## Begin Supplied data
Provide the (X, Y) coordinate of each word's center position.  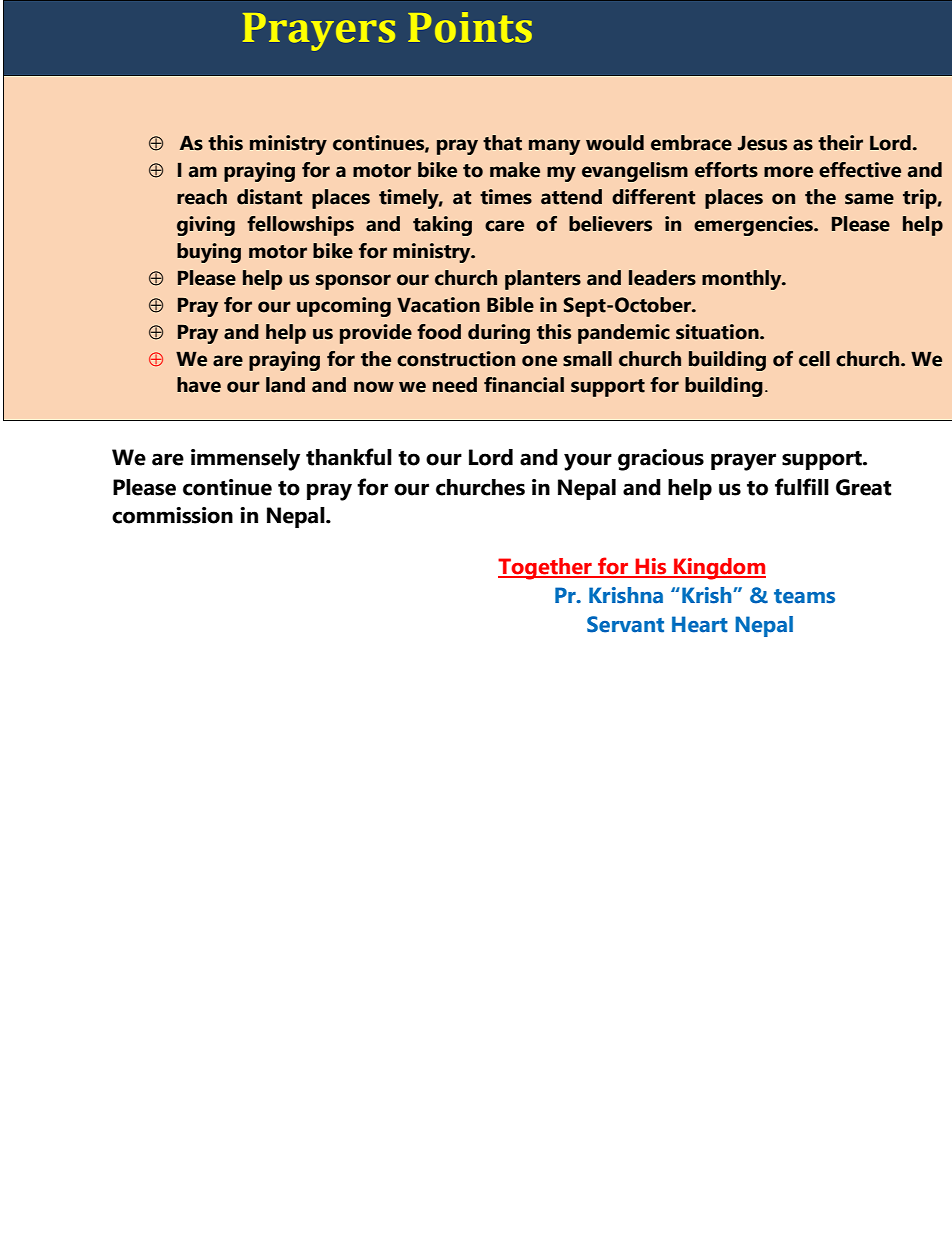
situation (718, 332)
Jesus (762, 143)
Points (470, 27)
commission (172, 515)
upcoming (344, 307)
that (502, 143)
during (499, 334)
## End Supplied data
* **Work to do**: Copy the entire listing above word for word, and leave the picture out of your answer.

* **Output for this task**:
Provide the (X, Y) coordinate of each word's center position.  
situation (718, 332)
Jesus (762, 143)
Points (470, 27)
commission (172, 515)
upcoming (344, 307)
that (502, 143)
during (499, 334)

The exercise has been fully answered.